Work required:
In the records below, find the line containing "This screenshot has width=568, height=395."; restate it and every later line word for word, through the last.

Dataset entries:
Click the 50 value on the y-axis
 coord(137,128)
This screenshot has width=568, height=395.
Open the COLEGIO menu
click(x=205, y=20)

Answer section:
This screenshot has width=568, height=395.
Open the COLEGIO menu
click(x=205, y=20)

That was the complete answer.